**Data listing**
----
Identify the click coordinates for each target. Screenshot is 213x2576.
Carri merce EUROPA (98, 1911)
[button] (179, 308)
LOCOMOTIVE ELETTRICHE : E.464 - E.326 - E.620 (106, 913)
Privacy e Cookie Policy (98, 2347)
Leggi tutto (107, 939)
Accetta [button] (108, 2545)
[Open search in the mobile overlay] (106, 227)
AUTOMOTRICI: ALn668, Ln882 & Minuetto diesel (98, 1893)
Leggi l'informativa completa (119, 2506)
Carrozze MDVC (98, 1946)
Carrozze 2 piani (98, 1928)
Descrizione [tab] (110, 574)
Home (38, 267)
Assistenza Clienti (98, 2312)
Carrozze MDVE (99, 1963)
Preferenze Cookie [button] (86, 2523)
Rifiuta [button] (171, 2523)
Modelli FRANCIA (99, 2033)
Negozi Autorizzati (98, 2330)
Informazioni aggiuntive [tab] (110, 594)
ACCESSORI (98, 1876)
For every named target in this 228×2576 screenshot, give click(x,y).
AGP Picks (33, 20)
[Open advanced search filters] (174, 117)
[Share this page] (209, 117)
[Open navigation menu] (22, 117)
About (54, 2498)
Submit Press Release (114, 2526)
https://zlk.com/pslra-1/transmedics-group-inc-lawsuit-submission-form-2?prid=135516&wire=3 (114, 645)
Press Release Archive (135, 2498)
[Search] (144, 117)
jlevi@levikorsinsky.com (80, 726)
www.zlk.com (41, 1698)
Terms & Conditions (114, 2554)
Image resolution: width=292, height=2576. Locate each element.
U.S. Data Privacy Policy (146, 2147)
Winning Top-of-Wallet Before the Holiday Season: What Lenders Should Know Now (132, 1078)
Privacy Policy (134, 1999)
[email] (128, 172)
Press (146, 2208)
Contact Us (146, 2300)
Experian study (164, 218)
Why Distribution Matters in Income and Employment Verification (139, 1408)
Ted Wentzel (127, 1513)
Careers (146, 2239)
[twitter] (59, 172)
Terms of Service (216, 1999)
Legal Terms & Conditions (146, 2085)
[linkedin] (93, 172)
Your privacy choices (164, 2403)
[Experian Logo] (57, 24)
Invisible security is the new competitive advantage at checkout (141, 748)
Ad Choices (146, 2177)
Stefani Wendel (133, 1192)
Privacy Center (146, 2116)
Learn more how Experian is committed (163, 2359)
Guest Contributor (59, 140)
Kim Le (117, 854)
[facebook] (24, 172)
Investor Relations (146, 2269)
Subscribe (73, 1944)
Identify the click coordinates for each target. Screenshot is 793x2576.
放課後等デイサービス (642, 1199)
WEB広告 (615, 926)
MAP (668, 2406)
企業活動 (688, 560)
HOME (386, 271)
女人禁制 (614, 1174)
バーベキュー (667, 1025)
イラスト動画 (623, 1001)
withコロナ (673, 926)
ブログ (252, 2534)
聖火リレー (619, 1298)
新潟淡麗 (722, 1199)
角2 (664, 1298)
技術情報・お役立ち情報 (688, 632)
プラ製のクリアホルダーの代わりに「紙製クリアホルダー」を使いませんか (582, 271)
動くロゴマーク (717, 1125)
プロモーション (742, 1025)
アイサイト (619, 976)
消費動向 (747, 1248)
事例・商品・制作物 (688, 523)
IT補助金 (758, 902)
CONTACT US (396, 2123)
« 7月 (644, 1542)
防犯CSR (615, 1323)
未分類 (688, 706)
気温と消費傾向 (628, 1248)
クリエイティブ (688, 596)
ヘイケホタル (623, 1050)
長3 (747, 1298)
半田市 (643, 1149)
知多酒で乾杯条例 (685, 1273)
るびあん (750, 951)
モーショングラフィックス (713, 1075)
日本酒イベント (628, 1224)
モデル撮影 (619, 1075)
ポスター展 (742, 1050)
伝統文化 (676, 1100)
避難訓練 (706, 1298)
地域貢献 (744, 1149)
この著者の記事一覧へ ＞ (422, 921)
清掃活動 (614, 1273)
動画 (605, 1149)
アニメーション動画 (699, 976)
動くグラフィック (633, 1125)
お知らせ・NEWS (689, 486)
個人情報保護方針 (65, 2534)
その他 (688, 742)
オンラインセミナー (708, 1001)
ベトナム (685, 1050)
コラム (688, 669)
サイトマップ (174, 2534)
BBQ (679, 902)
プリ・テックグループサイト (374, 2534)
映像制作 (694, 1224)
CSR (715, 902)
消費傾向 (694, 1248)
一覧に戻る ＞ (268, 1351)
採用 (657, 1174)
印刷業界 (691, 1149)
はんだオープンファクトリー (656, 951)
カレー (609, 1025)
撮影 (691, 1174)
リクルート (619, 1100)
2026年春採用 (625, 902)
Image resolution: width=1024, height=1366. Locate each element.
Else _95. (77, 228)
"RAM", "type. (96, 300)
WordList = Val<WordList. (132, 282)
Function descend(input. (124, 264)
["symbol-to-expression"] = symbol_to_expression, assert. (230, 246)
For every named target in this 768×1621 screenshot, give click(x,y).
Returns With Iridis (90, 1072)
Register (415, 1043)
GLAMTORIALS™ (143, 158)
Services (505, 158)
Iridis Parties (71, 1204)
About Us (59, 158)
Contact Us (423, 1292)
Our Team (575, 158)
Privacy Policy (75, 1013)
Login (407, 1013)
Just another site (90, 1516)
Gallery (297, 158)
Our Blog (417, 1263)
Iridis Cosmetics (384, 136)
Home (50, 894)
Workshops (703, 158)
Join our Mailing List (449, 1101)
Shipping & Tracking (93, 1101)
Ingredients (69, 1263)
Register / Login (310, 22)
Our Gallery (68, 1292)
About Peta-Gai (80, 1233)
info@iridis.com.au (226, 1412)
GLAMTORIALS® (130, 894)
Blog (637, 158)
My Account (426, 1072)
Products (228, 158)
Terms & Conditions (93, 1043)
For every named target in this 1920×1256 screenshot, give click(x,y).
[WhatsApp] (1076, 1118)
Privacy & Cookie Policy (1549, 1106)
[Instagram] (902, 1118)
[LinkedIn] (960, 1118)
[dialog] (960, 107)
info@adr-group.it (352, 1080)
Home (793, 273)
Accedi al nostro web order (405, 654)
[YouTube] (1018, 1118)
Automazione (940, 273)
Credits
----
**Task brief**
Would you please filter the lines above and copy every one that includes "group"?

**Reply**
https://zlk.com/pslra-1/transmedics-group-inc-lawsuit-submission-form-2?prid=135516&wire=3 (114, 645)
info@adr-group.it (352, 1080)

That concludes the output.